Besides the seemingly interminable task of removing leaves and shredding them for mulch, I do not mind the dormancy of trees (Blackgum, Nyssa sylvatica, above) and shrubs so much since there is one thing or another flowering each day in the garden, And, if the blooms of witch hazels (Hamemelis) and mahonias should become too much of the same through the winter months, there are birds at the feeder and nibbling on berries as the cold drags on.
Red berries of nandinas (Nandina domestica, above) and hollies (Ilex) seldom attract much attention, but dogwood berries seldom persist much into December. New in the garden this year is the native wintergreen (Gaultheria procumbens, below), with bland tasting (to me) but lovely fruits that interest chipmunks and squirrels, and also deer. I’ve seen too little of chipmunks in recent years as they scurry so carefully to avoid detection by hawks that invariably soar over the garden, but my wife and I have had more than our fill with squirrels gnawing in the attic. The low growing wintergreens will likely be sprayed with a repellent to deter the deer, and perhaps this will discourage the squirrels also.
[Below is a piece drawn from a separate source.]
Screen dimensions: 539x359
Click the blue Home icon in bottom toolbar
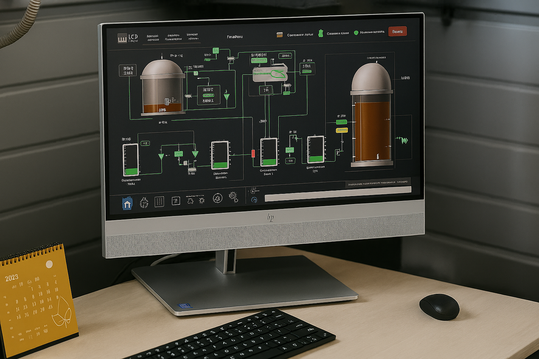coord(127,203)

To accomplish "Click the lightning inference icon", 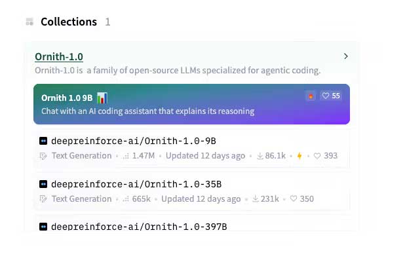I will coord(299,156).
By mid October there are many flowers remaining from shrubs that have bloomed for weeks, or even months. ‘Eternal Fragrance’ daphne (Daphne x transatlantica ‘Blafra’, below) has flowered since spring, and though I am immune to its scent, it has a pleasant manner of flowering just enough to be seen without being covered by blooms so that it is taken for granted. The foliage of this daphne is unremarkable by comparison to variegated daphnes that are also more fragrant (to my nose), but it is a fine and thus far, sturdy evergreen.
The reblooming Encore azaleas (below) are making a splendid show this autumn after having no more than a few scattered flowers in spring after the severe winter. Several azaleas have not fully recovered from the ice, snow, and constant freezes, but most show no ill effect. With cool, but not cold temperatures and adequate moisture some have flowered for six weeks, and these will usually continue through early frosts.
Flowering of Encores is not as heavy in early autumn as in the two or three week period in late April into early May, but there are more than enough blooms to make a show. A few cultivars will flower long into November, and if cold is not too severe early, there might be a few blooms in December to accompany autumn flowering camellias and mahonias. I planted Encore azaleas years ago to satisfy my curiosity about the newly introduced repeat bloomers, though I was not very enthusiastic since other azaleas had been chopped out of the garden due to problems with bugs or trouble with the native clay soil. Now, I’m happy to recommend these repeat bloomers.